Una de las líderes del Frente Amplio de izquierda, la excandidata presidencial Beatriz Sánchez, lo sintetizó así en un tuit: «No ven la desesperación de una familia que gana el salario mínimo 301.000 pesos (424 dólares) y que gasta 33.500 pesos (47 dólares) al mes para ir al trabajo?»
Pero el precio del transporte público es solo uno de los mecanismos por los que la oligarquía financiera chilena y el capital extranjero -en especial el norteamericano- llevan 30 años saqueando a las clases populares chilenas, degradando continuamente sus condiciones de vida y de trabajo. Por eso, de nada ha servido que Piñera retirara el alza de los billetes de metro. Una vez encendida la mecha de las protestas, el enorme malestar social se ha puesto en movimiento.
Amplios sectores de la sociedad chilena están hartos de gobiernos (ahora el del conservador Piñera, antes con la de la socialdemócrata Michelle Bachelet) que han empujado a la privatización al sistema público de pensiones o a una educación y sanidad públicas cada vez más degradadas. Que ejecutan permanentes atracos en las tarifas de la luz, el gas, el precio de la gasolina o el coste de una sanidad privada que es tres veces más cara que en Alemania. La electricidad cuesta en Chile el doble que en el resto de América Latina.

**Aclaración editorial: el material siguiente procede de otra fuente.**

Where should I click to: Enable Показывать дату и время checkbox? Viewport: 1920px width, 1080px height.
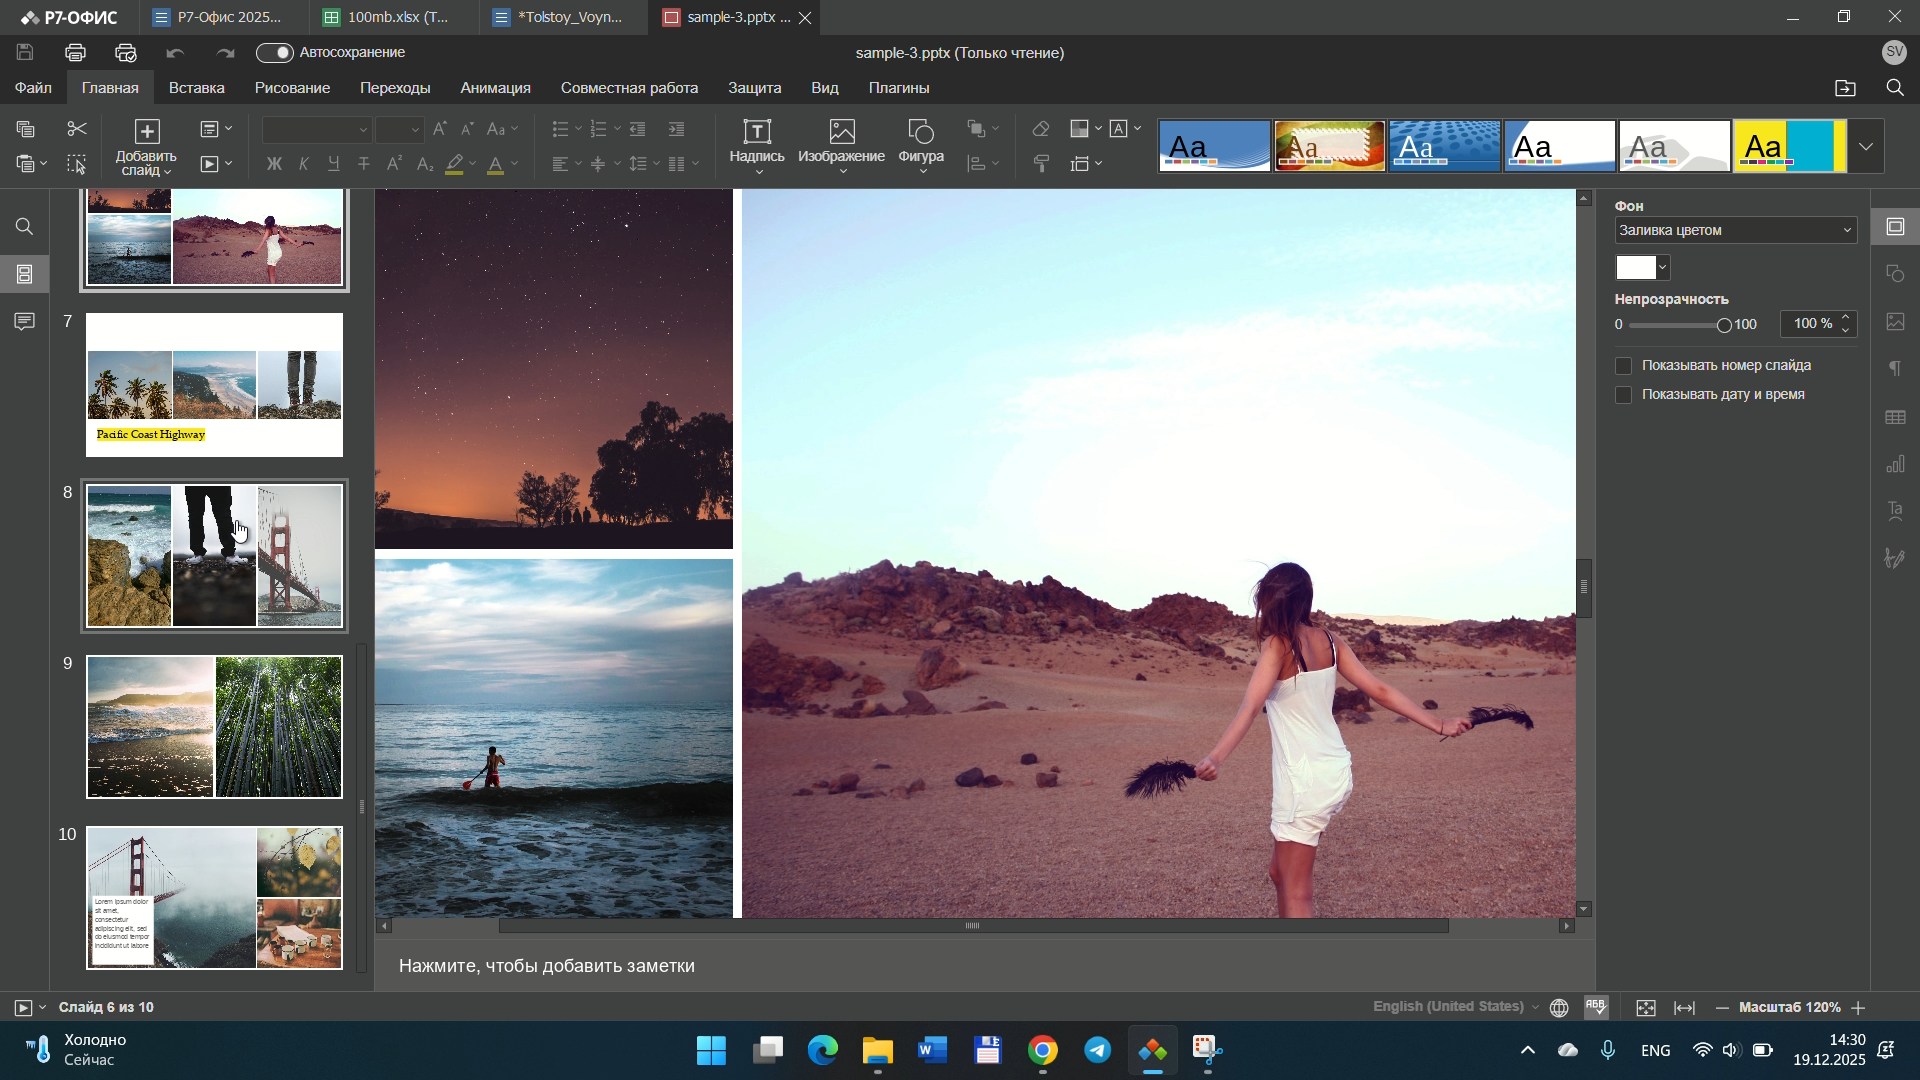[x=1625, y=395]
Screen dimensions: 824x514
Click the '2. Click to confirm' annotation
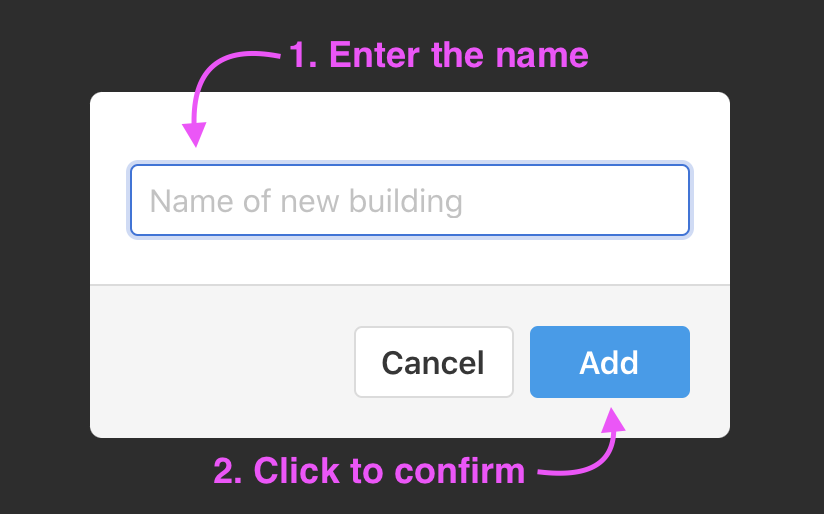click(369, 470)
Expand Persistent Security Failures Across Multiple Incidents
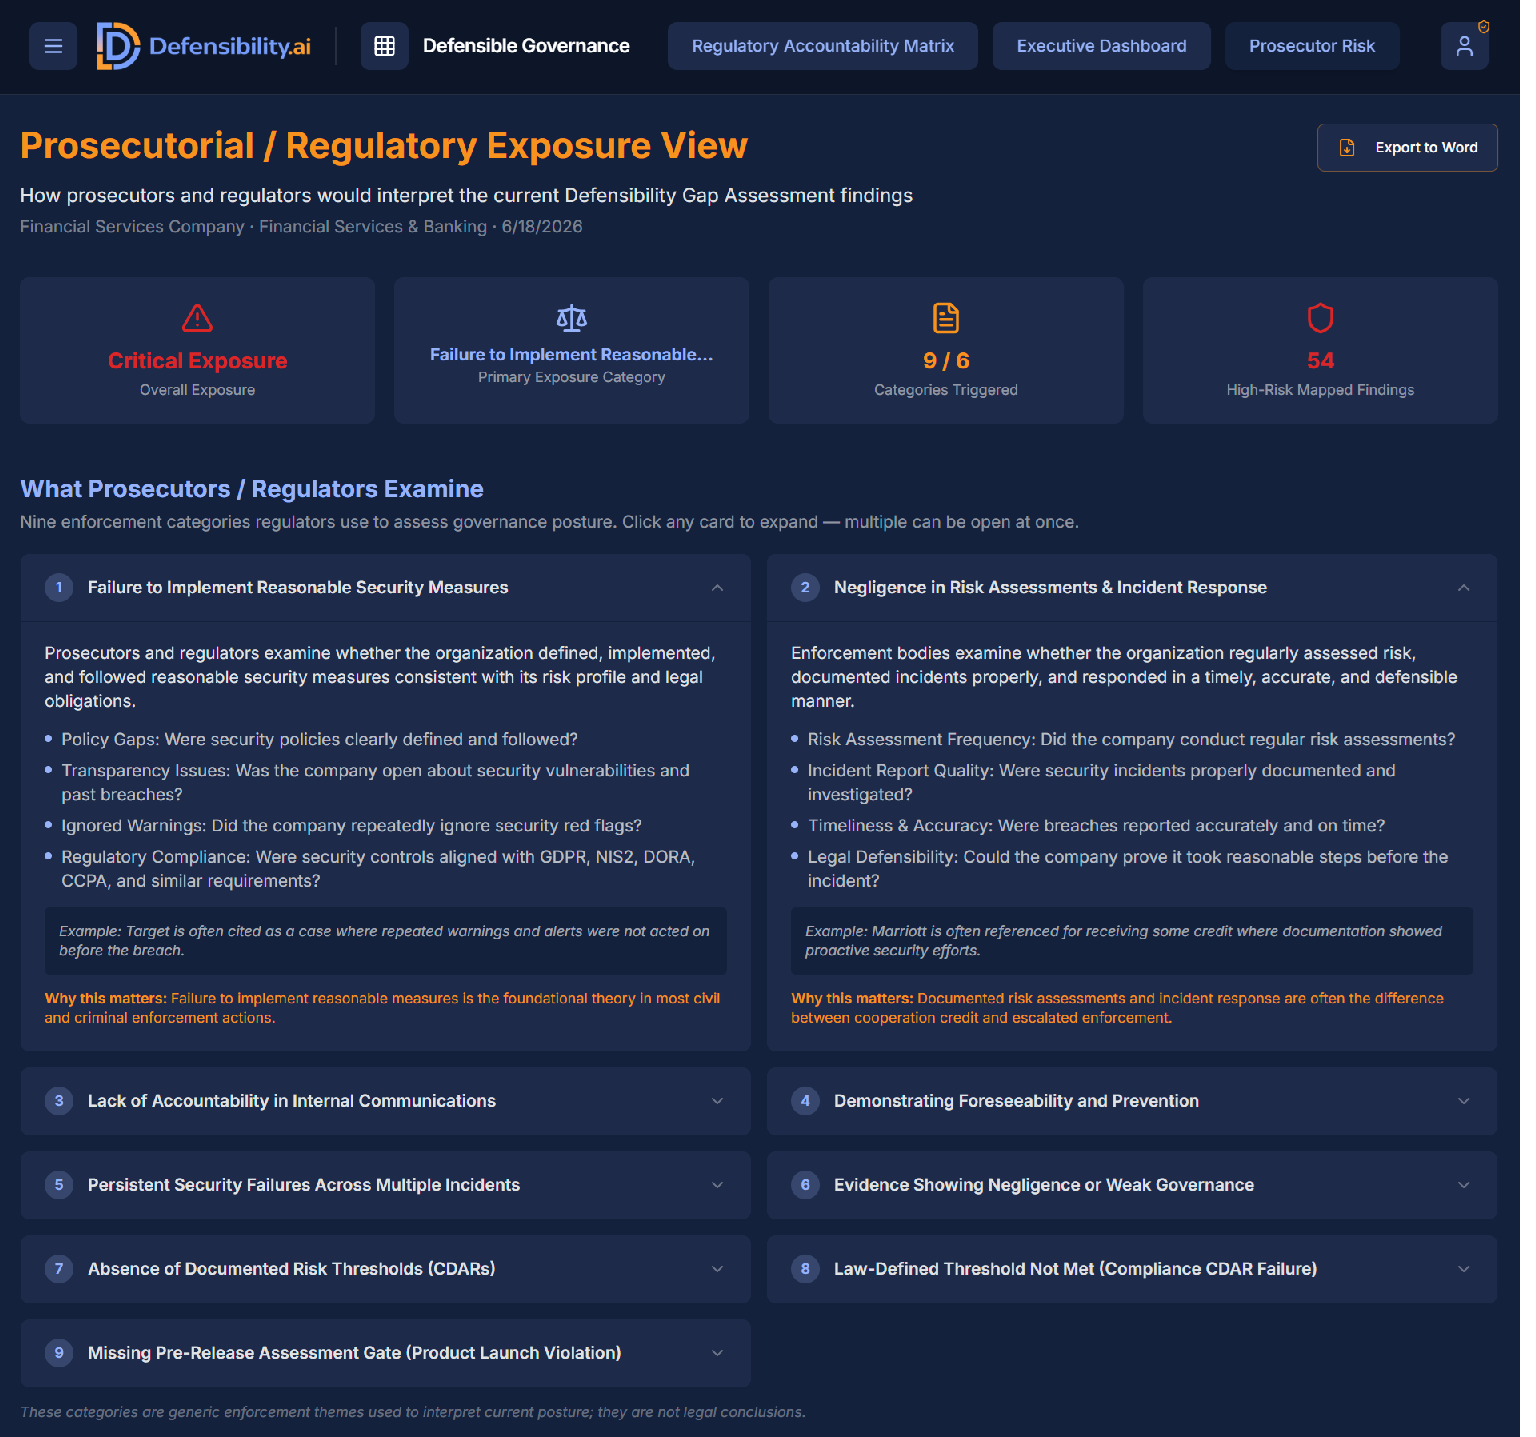Screen dimensions: 1536x1437 click(x=386, y=1185)
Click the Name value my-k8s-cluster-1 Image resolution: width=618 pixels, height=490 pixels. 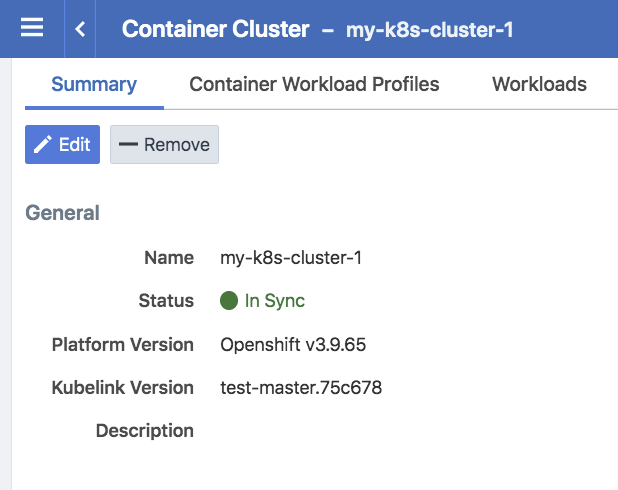coord(290,258)
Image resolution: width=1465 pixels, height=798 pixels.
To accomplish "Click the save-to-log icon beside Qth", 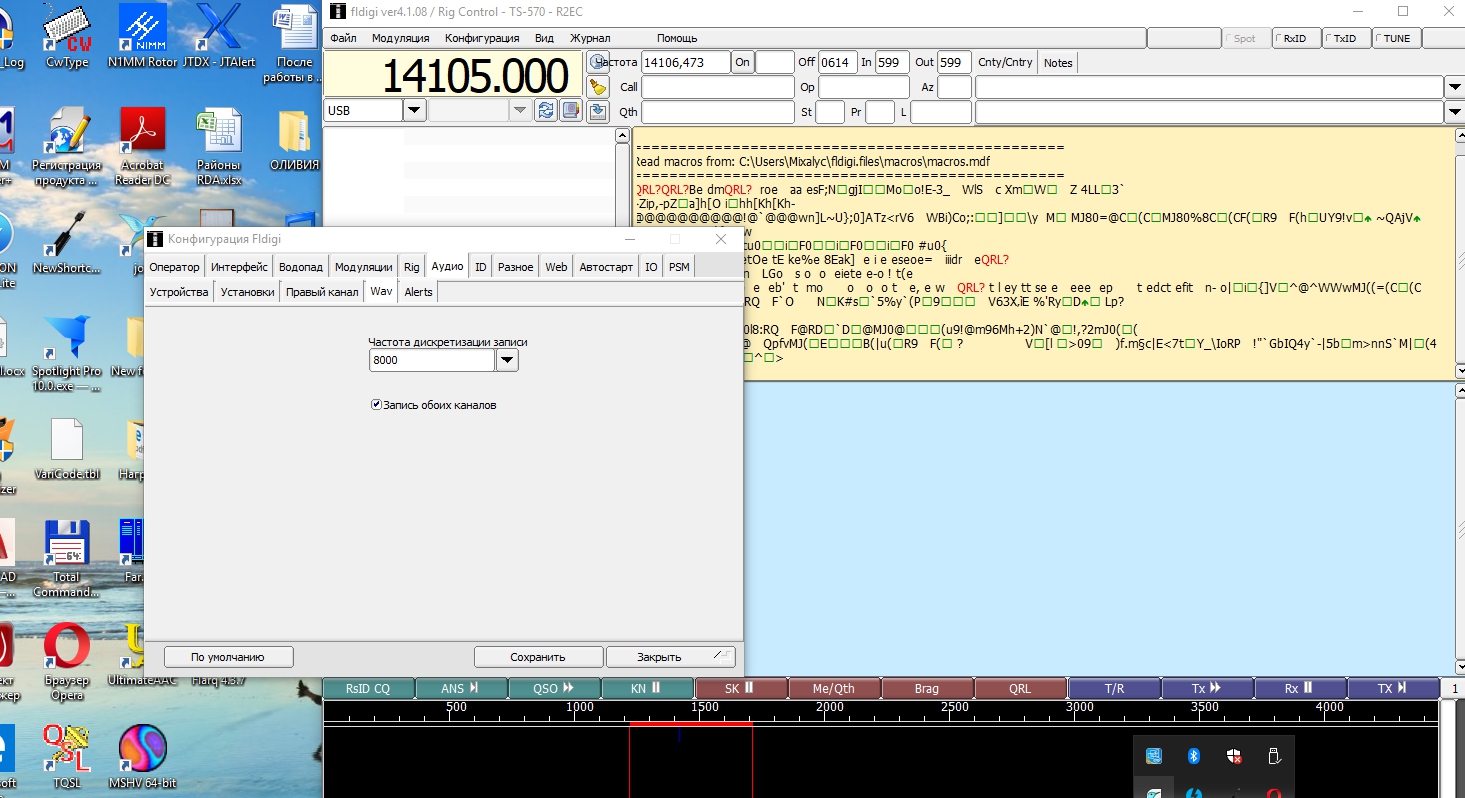I will pos(598,111).
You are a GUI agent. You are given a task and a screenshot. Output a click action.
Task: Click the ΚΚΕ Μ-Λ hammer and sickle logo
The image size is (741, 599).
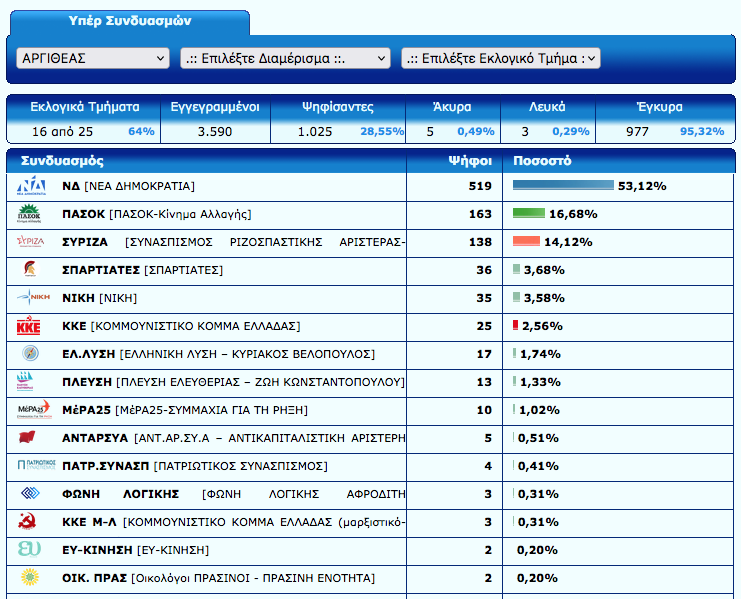click(31, 522)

La economía del país ha crecido sistemáticamente, pero paradójicamente aumenta la pobreza. El sueldo de un 70% de la población no alcanza los 770 dólares al mes, y 11 millones de chilenos, de los 18 que tiene el país, tienen deudas con unos bancos que cobran intereses anuales del orden del 47%, un porcentaje que en Europa sería delito de usura.
Irónicamente, hace muy poco Piñera presumía de que, frente a la creciente inestabilidad política en América Latina, Chile era una especie de «oasis». Ignorando el profundo hartazgo de una sociedad por la carestía y la desigualdad, extensible también a un régimen político heredero del pinochetismo e intervenido hasta la médula por los centros de poder vinculados a Washington. Solo el 49% de los chilenos van a votar, el resto considera que nadie les representa.
El Palacio de la Moneda tiene un polvorín en los cimientos. Son los antagonismos de clase.